#### Source excerpt
HOW IT MAKES YOU A BETTER GRADUATE SCHOOL APPLICANT, A BETTER SCIENTIST, AND A BETTER PERSON
Being a lab technician before you apply to graduate school will make you a more mature, competent, experienced, self-assured scientist and potential graduate student. The professors who will be reading your application for graduate school also know this. You could think of being a lab technician as another bullet point on your resume, but spending a year or more as a lab technician makes you a stronger applicant in so many more ways than just having another research experience under your belt.
Being a lab technician helped me get into a better graduate program than I could have hoped for as a senior in college, but also made me a better scientist and, I think, a better person.
Keep in mind of course that everyone’s experience as a lab technician is different (every lab, every investigator, and every lab technician are themselves different).
A better applicant
Simply put, applying to graduate school with a year or two of lab technician experience is an advantage, and is increasingly becoming the norm as the number of applicants increases and programs become more competitive.
While more research experiences always help, there are many more things that you learn working full time in lab for longer than for a summer (summer is often the least focused time in the lab, with many more students and interns, and when the presence of senior scientists and post-docs is staggered because of vacation). Not only are you more focused on your projects as a lab technician, but you get to really get settled into your identity as a scientist rather than a student.
While you are a lab technician, you become socialized as a scientist. As a lab technician, you form stronger relationships with graduate students, post-docs, your mentor, and even other principal investigators. Not only will this help you be more comfortable talking to principal investigators in your interviews for graduate school, but it will also help you communicate about science with much more fluency and detail than applicants that are still in school.
########
#### Stored records
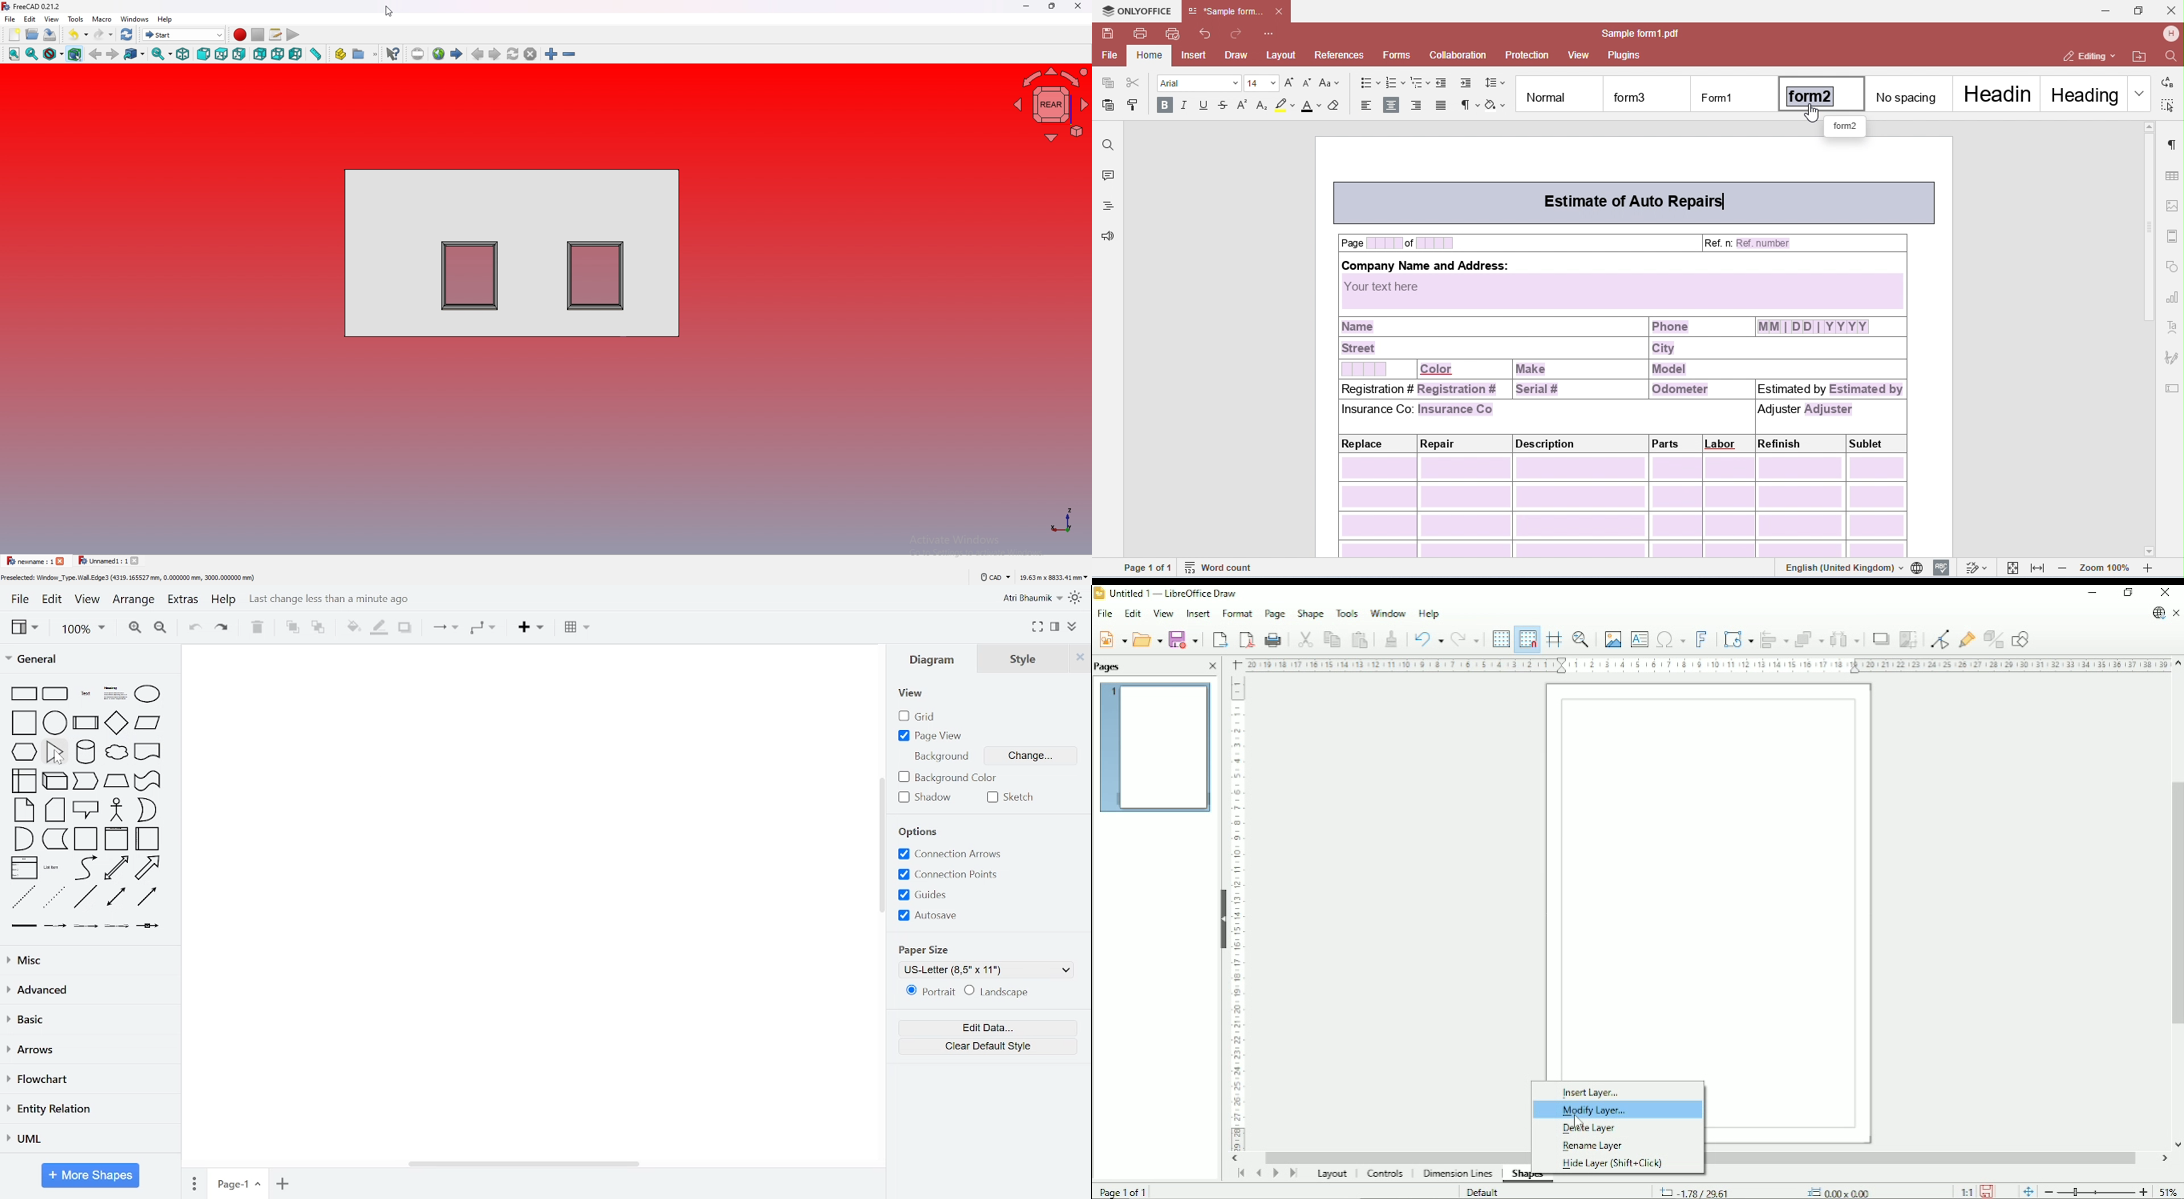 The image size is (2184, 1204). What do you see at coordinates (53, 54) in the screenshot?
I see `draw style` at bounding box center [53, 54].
########
#### Stored records
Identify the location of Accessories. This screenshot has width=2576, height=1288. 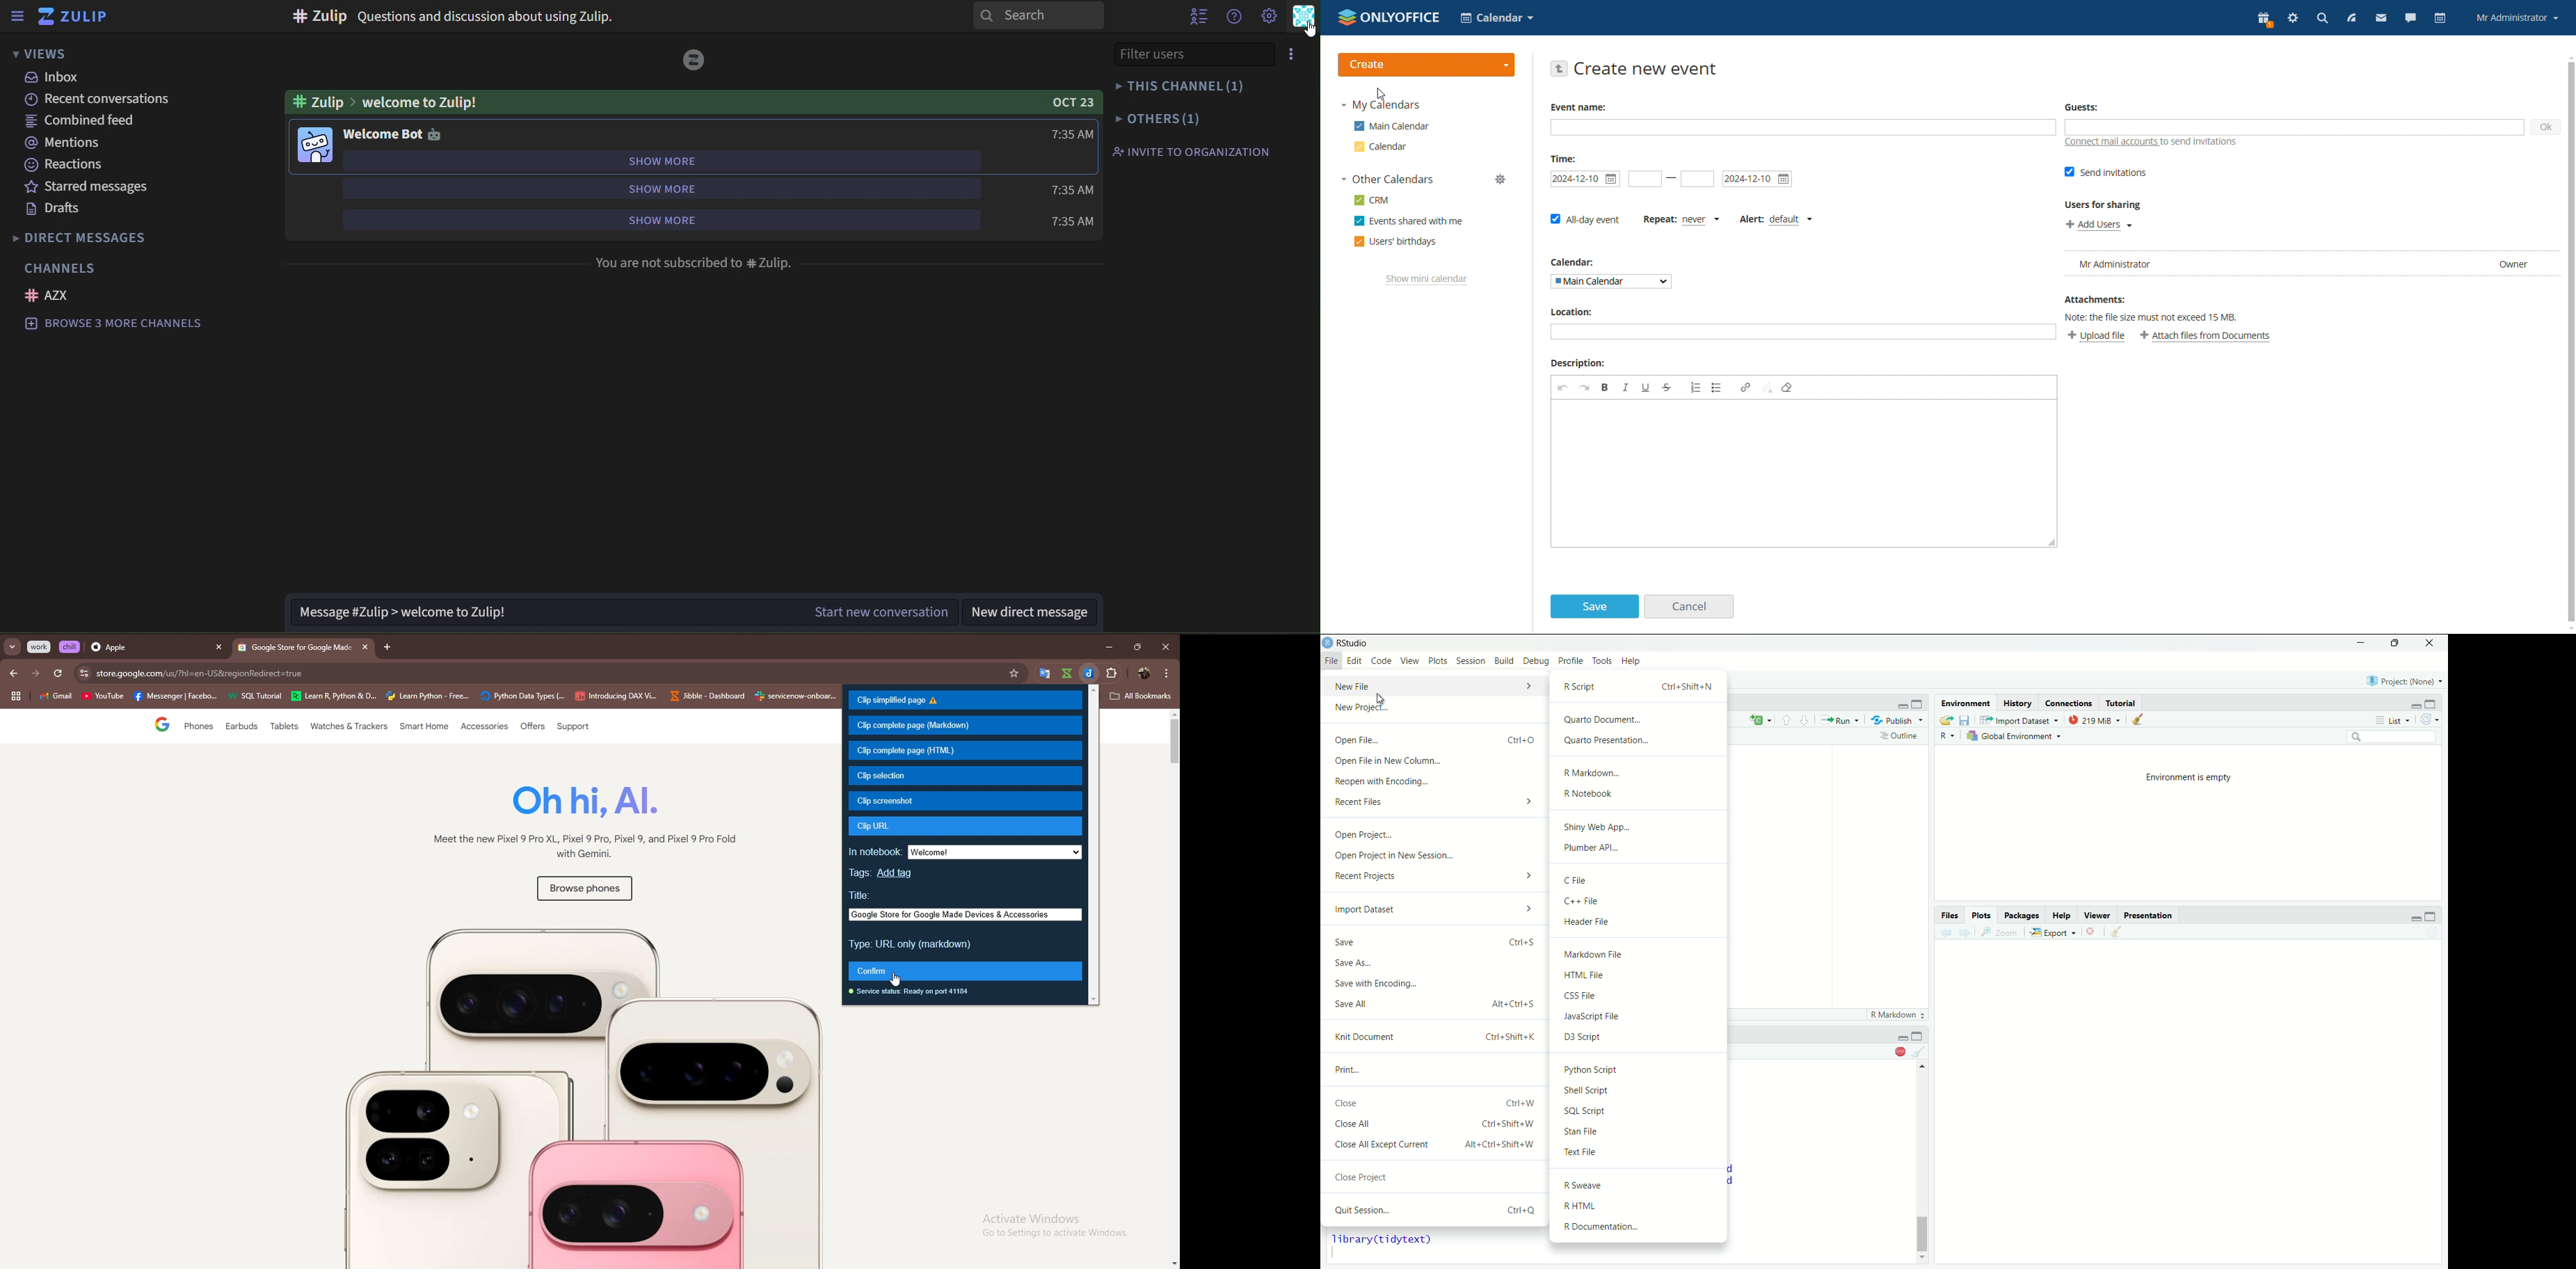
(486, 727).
########
= Your goal =
Set down the stretch of the passage on lab technician experience from "Being a lab technician helped" through "are themselves different)." word for word. Work only from the passage on lab technician experience.

= Solution for this task =
Being a lab technician helped me get into a better graduate program than I could have hoped for as a senior in college, but also made me a better scientist and, I think, a better person.
Keep in mind of course that everyone’s experience as a lab technician is different (every lab, every investigator, and every lab technician are themselves different).